What is asked — Could you copy the material word for word, beginning at the line that contains "Open the Dashboards grid icon in sidebar" and stopping after the line that contains "Action: [x=16, y=114]", with the pictures left out of your answer?

--- start of Available records ---

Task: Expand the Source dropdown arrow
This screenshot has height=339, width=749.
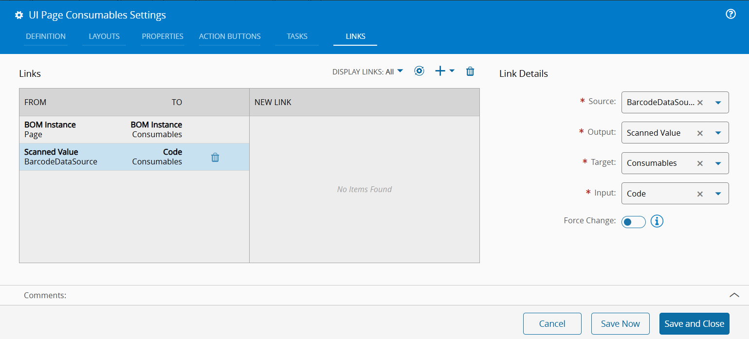Action: click(x=718, y=103)
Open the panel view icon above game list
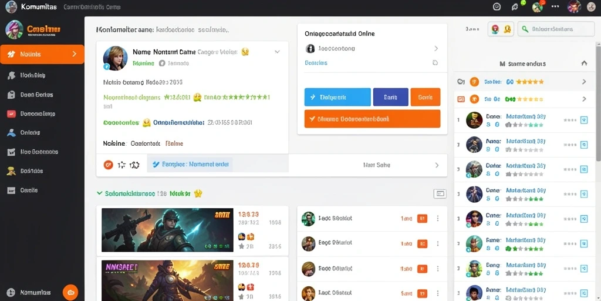 click(x=440, y=194)
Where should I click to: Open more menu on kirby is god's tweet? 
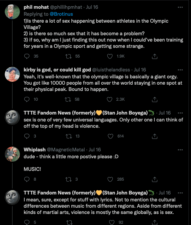[180, 70]
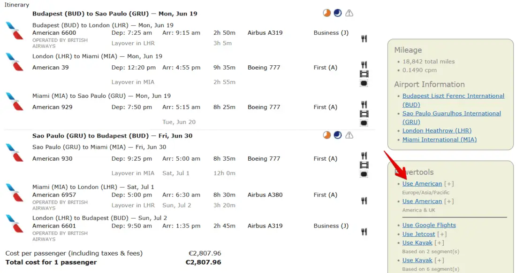Open the Miami International (MIA) link
The image size is (516, 273).
[x=439, y=140]
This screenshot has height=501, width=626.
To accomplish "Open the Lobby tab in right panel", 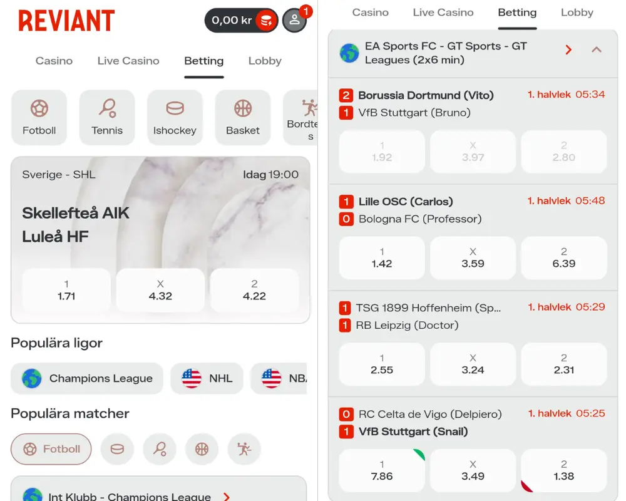I will click(x=577, y=13).

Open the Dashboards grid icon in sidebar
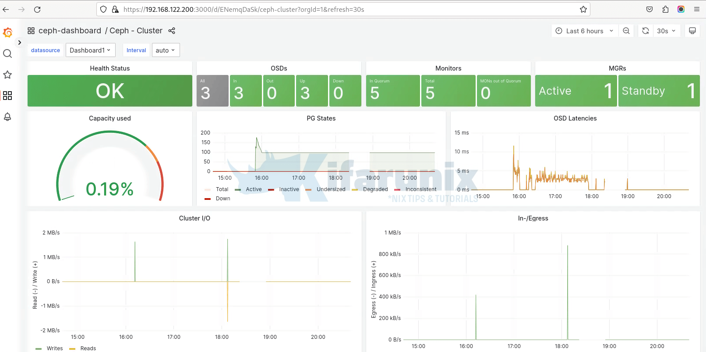click(x=7, y=96)
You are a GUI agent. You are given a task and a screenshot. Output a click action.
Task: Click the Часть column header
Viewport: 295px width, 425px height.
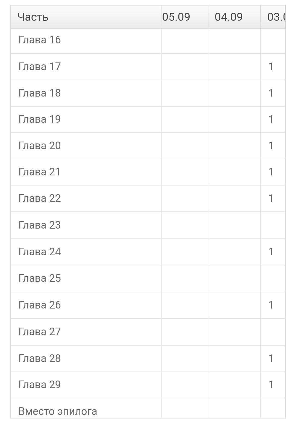tap(33, 17)
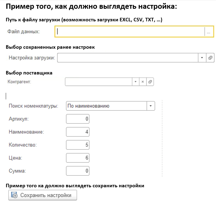
Task: Click the browse "..." button for Файл данных
Action: click(209, 32)
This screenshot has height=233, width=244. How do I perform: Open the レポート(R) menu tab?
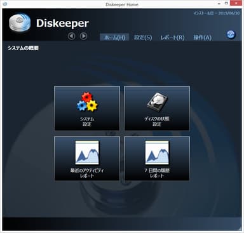[x=172, y=37]
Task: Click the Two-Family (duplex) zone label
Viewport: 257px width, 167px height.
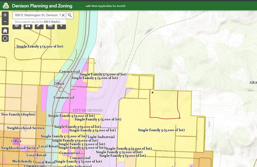Action: [x=16, y=114]
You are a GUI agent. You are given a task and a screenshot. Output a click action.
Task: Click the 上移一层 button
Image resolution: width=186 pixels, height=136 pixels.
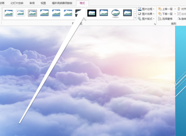point(166,9)
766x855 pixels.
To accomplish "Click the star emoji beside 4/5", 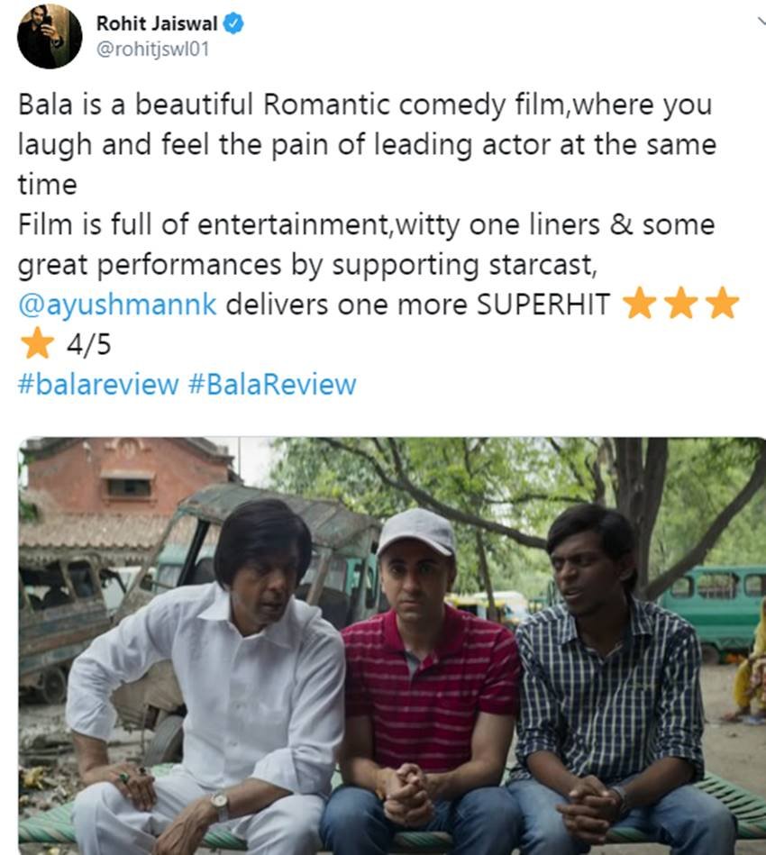I will [x=37, y=343].
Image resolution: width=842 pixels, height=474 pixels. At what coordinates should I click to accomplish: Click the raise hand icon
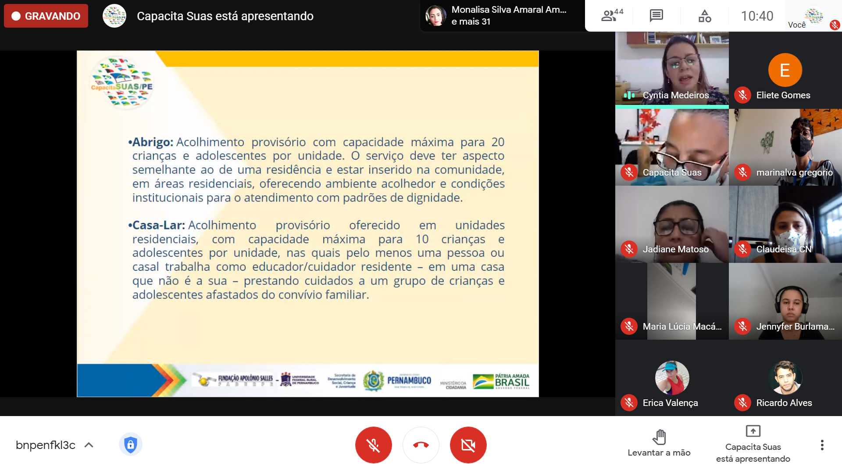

--- end of Available records ---

Task solution —
Open the Dashboards grid icon in sidebar
click(x=7, y=96)
You are a GUI agent. You are given a task and a screenshot. Output a click action.
Task: Click the Часть column header
Viewport: 295px width, 425px height.
tap(33, 17)
Task: Click the browse "..." button for Файл данных
Action: click(209, 32)
This screenshot has height=233, width=244. How do I perform: Open the レポート(R) menu tab?
[x=172, y=37]
Task: Click the Two-Family (duplex) zone label
Viewport: 257px width, 167px height.
Action: [x=16, y=114]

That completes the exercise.